> **Aim of the task**
Should a line in the entries below contain "page", return that line.

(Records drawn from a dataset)
____

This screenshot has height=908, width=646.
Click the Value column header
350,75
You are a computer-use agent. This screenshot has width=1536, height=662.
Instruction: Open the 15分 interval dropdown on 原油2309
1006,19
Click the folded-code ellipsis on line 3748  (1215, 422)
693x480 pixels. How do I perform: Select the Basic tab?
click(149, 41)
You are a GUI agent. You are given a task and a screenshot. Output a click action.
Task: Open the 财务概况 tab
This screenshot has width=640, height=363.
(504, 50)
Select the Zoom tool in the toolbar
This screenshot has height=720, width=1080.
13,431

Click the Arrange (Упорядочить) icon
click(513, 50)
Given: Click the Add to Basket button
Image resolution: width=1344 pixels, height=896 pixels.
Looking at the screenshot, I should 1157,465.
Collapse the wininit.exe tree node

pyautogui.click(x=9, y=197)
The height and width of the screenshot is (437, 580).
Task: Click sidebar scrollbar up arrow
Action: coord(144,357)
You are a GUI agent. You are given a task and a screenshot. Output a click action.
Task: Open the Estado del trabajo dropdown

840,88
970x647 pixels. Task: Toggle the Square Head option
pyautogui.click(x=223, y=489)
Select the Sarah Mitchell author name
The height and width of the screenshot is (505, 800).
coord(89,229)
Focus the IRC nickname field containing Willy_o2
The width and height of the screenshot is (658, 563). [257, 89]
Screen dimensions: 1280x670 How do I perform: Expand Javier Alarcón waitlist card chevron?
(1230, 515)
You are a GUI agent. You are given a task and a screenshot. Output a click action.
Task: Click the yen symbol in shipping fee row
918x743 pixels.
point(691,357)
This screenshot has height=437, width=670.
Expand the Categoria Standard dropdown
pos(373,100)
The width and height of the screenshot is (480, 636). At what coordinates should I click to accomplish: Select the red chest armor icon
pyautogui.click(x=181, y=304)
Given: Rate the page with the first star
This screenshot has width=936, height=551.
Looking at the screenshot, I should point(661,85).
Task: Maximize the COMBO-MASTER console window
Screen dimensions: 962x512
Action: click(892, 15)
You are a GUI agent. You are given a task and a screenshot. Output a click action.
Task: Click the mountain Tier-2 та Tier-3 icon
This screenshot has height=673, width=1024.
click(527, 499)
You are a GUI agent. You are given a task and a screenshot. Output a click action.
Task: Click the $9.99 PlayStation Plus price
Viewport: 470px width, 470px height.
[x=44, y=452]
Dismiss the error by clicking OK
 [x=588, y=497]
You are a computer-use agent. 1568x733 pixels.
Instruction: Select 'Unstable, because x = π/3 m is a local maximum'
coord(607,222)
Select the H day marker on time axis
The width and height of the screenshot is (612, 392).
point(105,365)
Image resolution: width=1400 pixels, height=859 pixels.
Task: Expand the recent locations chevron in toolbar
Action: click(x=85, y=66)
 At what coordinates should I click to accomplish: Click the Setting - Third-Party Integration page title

____

> **Exercise output**
Given: Rate the page with the first star
 At what coordinates should I click to accomplish: Click the Setting - Third-Party Integration page title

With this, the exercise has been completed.